- [待完成任务]: 请接着下面这篇用 kubeadm 安装 k8s 的文章摘录最后一句往下续写。

- [阅读摘录]:
──────────
To start using your cluster, you need to run the following as a regular user:
mkdir -p $HOME/.kube
sudo cp -i /etc/kubernetes/admin.conf $HOME/.kube/config
sudo chown $(id -u):$(id -g) $HOME/.kube/config
Alternatively, if you are the root user, you can run:
export KUBECONFIG=/etc/kubernetes/admin.conf
You should now deploy a pod network to the cluster.
Run "kubectl apply -f [podnetwork].yaml" with one of the options listed at:
https://kubernetes.io/docs/concepts/cluster-administration/addons/
Then you can join any number of worker nodes by running the following on each as root:
kubeadm join 192.168.117.120:6443 --token abcdef.0123456789abcdef \
--discovery-token-ca-cert-hash sha256:d6d7267fb7687fe772e12e6eb240de1d1a2651bb8a4512af17f4946a24dfbc1b
然后执行如下命令,在执行kubeadm init成功之后kubectl默认会在执行的用户家目录下面的.kube目录下寻找config文件。这里是将在初始化时[kubeconfig]步骤生成的admin.conf拷贝到.kube/config。 在该配置文件中,记录了API Server的访问地址,所以后面直接执行kubectl命令就可以正常连接到API Server中
mkdir -p $HOME/.kube
sudo cp -i /etc/kubernetes/admin.conf $HOME/.kube/config
sudo chown $(id -u):$(id -g) $HOME/.kube/config
4.7 node节点
node节点和master节点的执行过程类似,整个过程的执行一直执行到 基于kubeadm初始化k8s
node 需要将kubeadm init改为 kubeadm join,而这个信息就是kubeadm init执行之后的结果
注意!!!你的hostname是需要先配置好的。hostnamectl set-hostname node-130
kubeadm join 192.168.117.120:6443 --token abcdef.0123456789abcdef \
--discovery-token-ca-cert-hash sha256:d6d7267fb7687fe772e12e6eb240de1d1a2651bb8a4512af17f4946a24dfbc1b
4.8 验证
在master执行如下命令
[root@localhost ~]# kubectl get cs
Warning: v1 ComponentStatus is deprecated in v1.19+
NAME STATUS MESSAGE ERROR
scheduler Healthy ok
controller-manager Healthy ok
etcd-0 Healthy {"health":"true","reason":""}
[root@localhost ~]# kubectl get node
NAME STATUS ROLES AGE VERSION
node-130 NotReady control-plane 10m v1.25.2
5. 安装问题
k8s的问题主要集中在kubeadm init问题如下
问题 1. [ERROR FileContent--proc-sys-net-ipv4-ip_forward]: /proc/sys/net/ipv4/ip_forward contents are not set to 1
出现上面的错误是因为没有配置行k8s,回到 “允许 iptables 检查桥接流量” 这块代码配置/etc/sysctl.d/k8s.conf
问题 2. [ERROR FileContent--proc-sys-net-bridge-bridge-nf-call-iptables]: /proc/sys/net/bridge/bridge-nf-call-iptables does not exist
$ cat > /etc/sysctl.conf << EOF
net.bridge.bridge-nf-call-ip6tables=1
net.bridge.bridge-nf-call-iptables=1
EOF
$ modprobe br_netfilter
$ sysctl -p
问题 3. [ERROR CRI]: container runtime is not running: output: time="2022-10-07T00:10:24+08:00" level=fatal msg="unable to determine runtime API version: rpc error: code = Unavailable desc = connection error: desc = "transport: Error while dialing dial unix /var/run/containerd/containerd.sock: connect: no such file or directory""
──────────
- [所示材料]:
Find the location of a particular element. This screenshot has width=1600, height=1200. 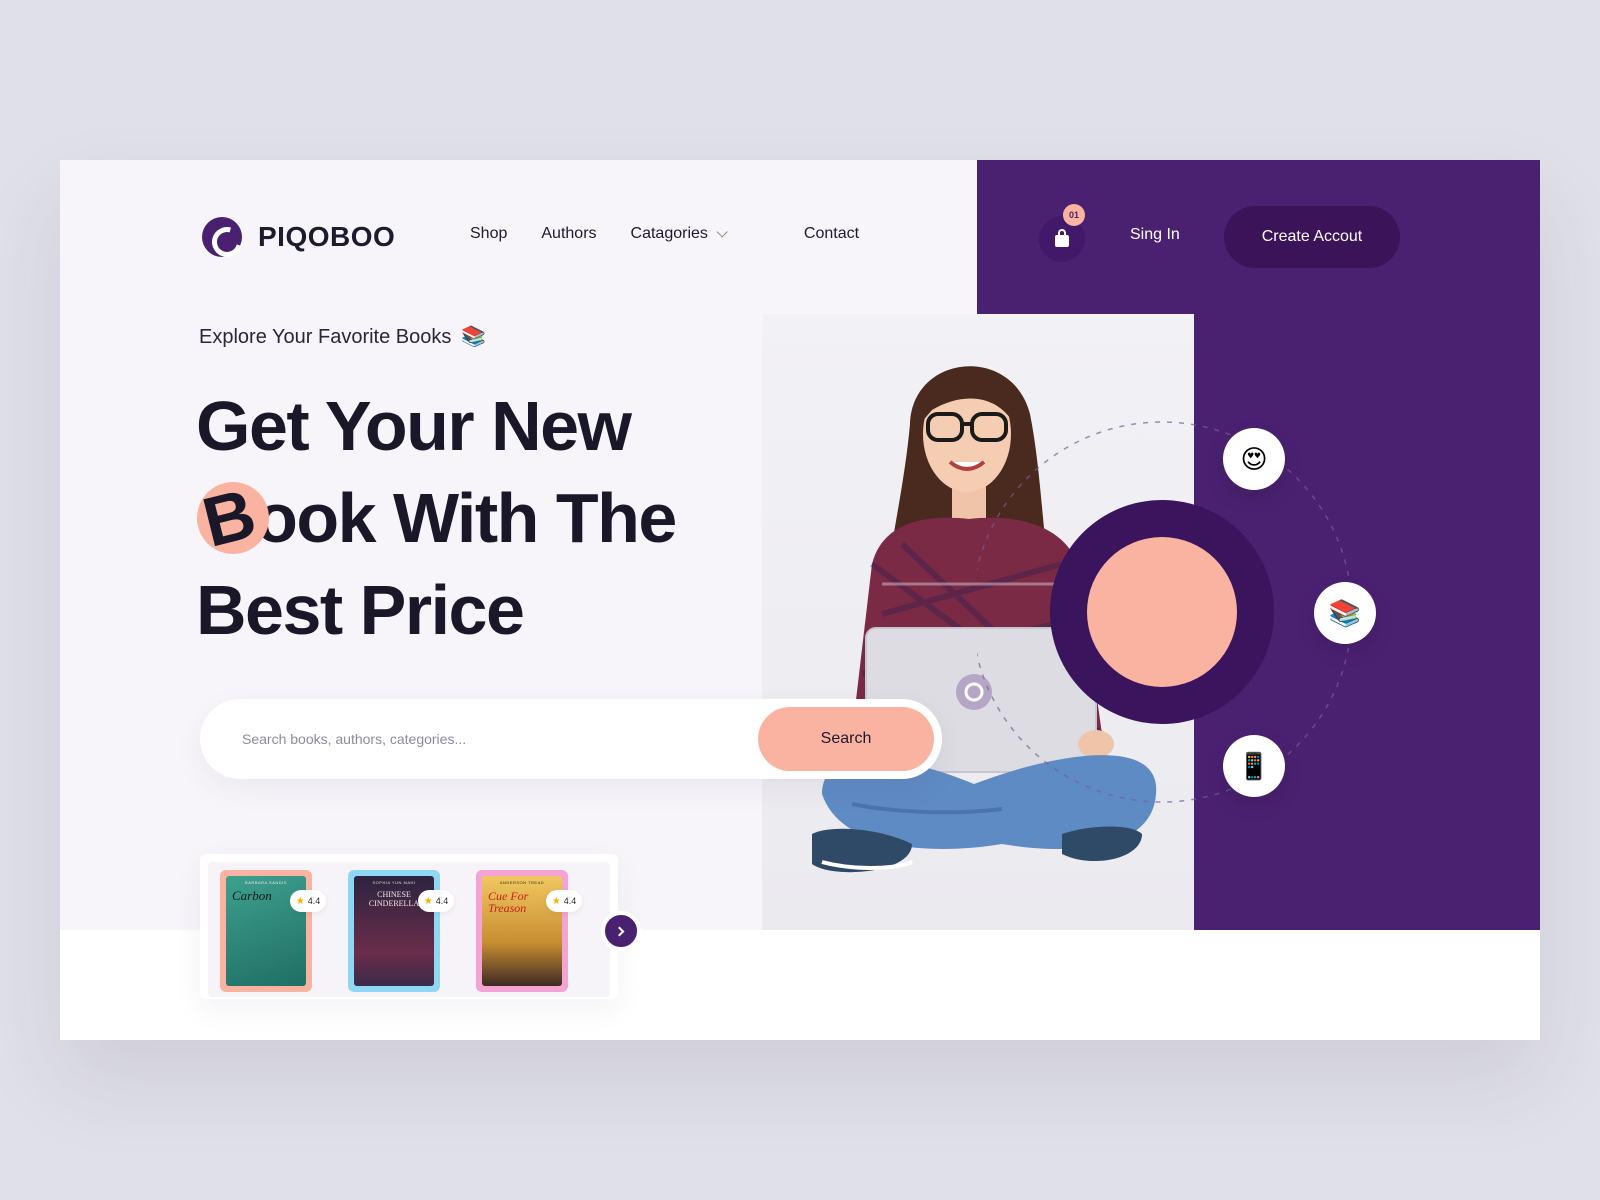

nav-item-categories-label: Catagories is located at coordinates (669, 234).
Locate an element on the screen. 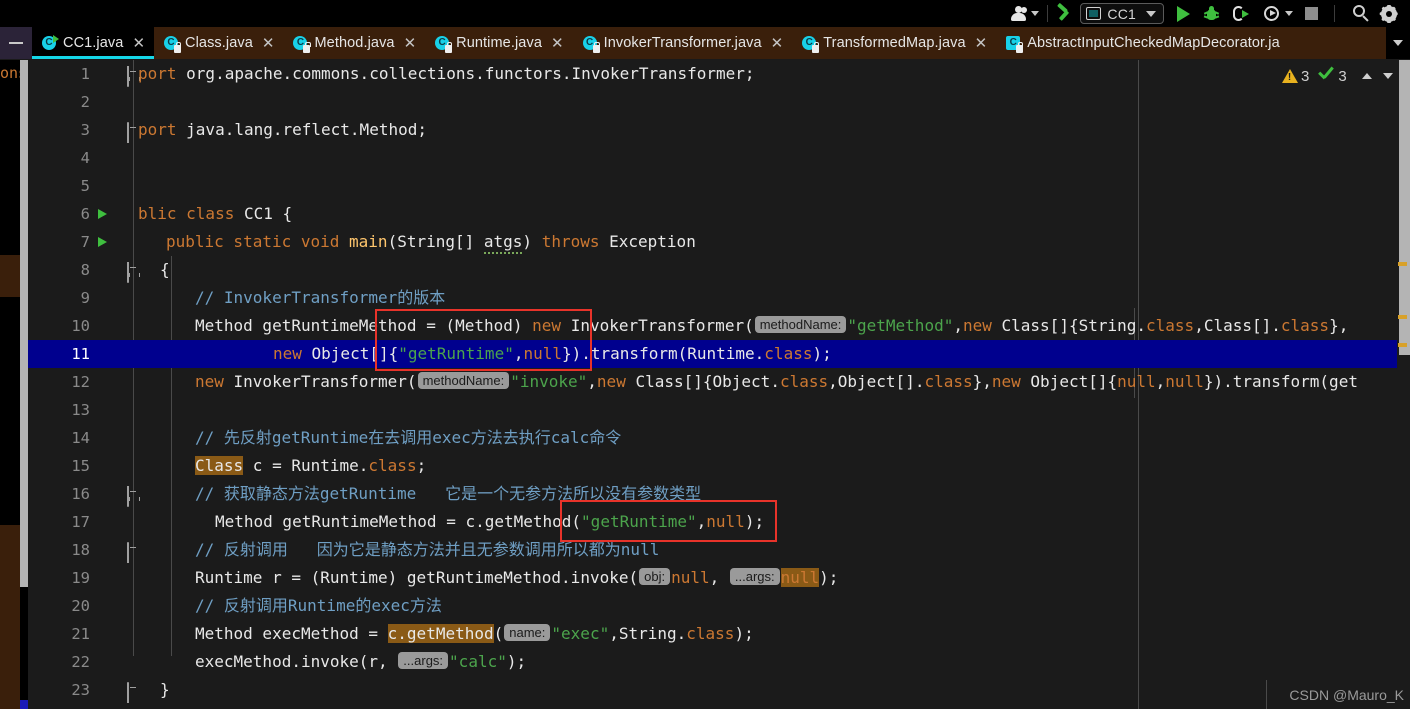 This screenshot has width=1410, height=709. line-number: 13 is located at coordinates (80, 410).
──────────
- [书面回答]:
# yum -y install containerd
# rm -rf /etc/containerd/config.toml
# systemctl restart containerd
问题 4. 一直卡在如下情况
# 初始化卡在
[wait-control-plane] Waiting for the kubelet to boot up the control plane as static Pods from directory "/etc/kubernetes/manifests". This can take up to 4m0s
[kubelet-check] Initial timeout of 40s passed.
# 查看日志为
10月 08 00:31:15 master-120 kubelet[21962]: E1008 00:31:15.145710 21962 kubelet.go:2448] "Error getting node" err="node \"master-120\" not found"
解决有如下可能建议一个个尝试 问题因素:
- 拉取镜像失败,国内拉取google失败,可以换成阿里云,需要修改kubeadm-init.yaml ,
imageRepository: registry.aliyuncs.com/google_containers
- 检查容器是否正常启动以及版本正确
yum install docker-ce
vim /etc/docker/daemon.json
{
"registry-mirrors": ["https://82m9ar63.mirror.aliyuncs.com"],
"exec-opts": ["native.cgroupdriver=systemd"]
}
- 配置的vip不能被访问,导致不能连接apiserver,检查防火墙配置。这也是导致我的初始化报错的原因。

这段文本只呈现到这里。